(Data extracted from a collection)

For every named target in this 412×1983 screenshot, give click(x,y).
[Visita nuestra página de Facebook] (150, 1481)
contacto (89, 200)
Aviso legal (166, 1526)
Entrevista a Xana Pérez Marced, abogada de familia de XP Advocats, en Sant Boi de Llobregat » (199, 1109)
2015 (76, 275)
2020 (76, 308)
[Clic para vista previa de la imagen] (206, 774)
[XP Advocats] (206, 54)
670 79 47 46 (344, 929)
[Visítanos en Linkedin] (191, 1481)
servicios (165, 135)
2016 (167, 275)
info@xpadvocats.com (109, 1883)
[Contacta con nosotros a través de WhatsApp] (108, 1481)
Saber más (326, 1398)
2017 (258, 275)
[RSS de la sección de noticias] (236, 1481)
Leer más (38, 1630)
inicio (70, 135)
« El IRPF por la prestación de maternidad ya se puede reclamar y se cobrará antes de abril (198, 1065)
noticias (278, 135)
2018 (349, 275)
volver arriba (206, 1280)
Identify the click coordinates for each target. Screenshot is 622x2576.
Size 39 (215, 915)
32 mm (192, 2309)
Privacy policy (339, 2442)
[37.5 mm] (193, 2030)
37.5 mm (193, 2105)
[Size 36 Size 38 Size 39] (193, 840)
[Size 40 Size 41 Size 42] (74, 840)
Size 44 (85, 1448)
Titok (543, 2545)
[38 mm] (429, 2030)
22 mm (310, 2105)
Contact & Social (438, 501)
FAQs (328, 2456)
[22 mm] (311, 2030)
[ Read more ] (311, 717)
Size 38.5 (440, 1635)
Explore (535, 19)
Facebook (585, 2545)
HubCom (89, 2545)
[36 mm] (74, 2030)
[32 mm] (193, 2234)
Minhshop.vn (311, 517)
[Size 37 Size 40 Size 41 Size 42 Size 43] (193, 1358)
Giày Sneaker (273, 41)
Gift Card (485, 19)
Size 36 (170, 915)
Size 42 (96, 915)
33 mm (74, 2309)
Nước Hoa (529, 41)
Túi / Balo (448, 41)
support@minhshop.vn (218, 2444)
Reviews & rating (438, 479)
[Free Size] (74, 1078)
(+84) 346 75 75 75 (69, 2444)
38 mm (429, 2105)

WHAT IS EXPECTED.
Find the line with "abril (198, 1065)" in the data above. Restate it and all later lines word for word, ending with the last line.

REPLY TO THE TASK.
« El IRPF por la prestación de maternidad ya se puede reclamar y se cobrará antes de abril (198, 1065)
noticias (278, 135)
2018 (349, 275)
volver arriba (206, 1280)
Identify the click coordinates for each target. Screenshot is 622x2576.
Size 39 (215, 915)
32 mm (192, 2309)
Privacy policy (339, 2442)
[37.5 mm] (193, 2030)
37.5 mm (193, 2105)
[Size 36 Size 38 Size 39] (193, 840)
[Size 40 Size 41 Size 42] (74, 840)
Size 44 (85, 1448)
Titok (543, 2545)
[38 mm] (429, 2030)
22 mm (310, 2105)
Contact & Social (438, 501)
FAQs (328, 2456)
[22 mm] (311, 2030)
[ Read more ] (311, 717)
Size 38.5 (440, 1635)
Explore (535, 19)
Facebook (585, 2545)
HubCom (89, 2545)
[36 mm] (74, 2030)
[32 mm] (193, 2234)
Minhshop.vn (311, 517)
[Size 37 Size 40 Size 41 Size 42 Size 43] (193, 1358)
Giày Sneaker (273, 41)
Gift Card (485, 19)
Size 36 (170, 915)
Size 42 (96, 915)
33 mm (74, 2309)
Nước Hoa (529, 41)
Túi / Balo (448, 41)
support@minhshop.vn (218, 2444)
Reviews & rating (438, 479)
[Free Size] (74, 1078)
(+84) 346 75 75 75 (69, 2444)
38 mm (429, 2105)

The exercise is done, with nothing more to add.